(Collected data entries)
------------------------------------
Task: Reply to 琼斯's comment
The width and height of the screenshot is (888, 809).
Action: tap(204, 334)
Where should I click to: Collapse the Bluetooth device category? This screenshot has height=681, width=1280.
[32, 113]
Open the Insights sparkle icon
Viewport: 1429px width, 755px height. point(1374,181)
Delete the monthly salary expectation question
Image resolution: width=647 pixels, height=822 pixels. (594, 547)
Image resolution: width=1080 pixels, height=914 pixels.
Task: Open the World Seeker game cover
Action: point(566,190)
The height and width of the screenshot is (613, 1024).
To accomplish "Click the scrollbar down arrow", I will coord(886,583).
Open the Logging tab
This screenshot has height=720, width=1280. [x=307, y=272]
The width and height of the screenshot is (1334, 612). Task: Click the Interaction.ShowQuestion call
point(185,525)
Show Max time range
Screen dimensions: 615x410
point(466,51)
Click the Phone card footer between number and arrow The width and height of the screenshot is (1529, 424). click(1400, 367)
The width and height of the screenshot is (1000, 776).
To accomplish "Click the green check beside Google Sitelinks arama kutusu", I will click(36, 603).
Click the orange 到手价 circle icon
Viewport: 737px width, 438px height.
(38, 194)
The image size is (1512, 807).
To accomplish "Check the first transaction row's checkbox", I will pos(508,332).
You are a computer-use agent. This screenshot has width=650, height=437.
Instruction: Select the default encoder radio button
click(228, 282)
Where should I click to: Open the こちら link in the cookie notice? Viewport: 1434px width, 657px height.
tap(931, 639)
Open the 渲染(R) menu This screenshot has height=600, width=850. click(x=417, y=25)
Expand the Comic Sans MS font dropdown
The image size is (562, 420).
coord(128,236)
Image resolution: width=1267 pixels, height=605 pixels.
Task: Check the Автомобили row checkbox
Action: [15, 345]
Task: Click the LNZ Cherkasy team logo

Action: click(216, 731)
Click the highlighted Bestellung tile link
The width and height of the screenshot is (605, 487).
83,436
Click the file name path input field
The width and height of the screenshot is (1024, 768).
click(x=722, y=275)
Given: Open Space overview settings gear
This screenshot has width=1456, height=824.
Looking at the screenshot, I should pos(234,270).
------------------------------------
State the number of lines above that include "arrow", and nothing further.

**YOUR RESPONSE**
2